==== Records supplied ====
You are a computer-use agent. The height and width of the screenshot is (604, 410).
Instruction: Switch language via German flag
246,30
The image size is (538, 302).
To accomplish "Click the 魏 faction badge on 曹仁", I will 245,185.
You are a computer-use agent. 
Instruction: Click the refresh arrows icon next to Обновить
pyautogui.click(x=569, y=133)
====
**Description of the task:** Each entry above is to be copied out exactly as written.

**Exercise answer:**
You are a computer-use agent. The height and width of the screenshot is (604, 410).
Instruction: Switch language via German flag
246,30
The image size is (538, 302).
To accomplish "Click the 魏 faction badge on 曹仁", I will 245,185.
You are a computer-use agent. 
Instruction: Click the refresh arrows icon next to Обновить
pyautogui.click(x=569, y=133)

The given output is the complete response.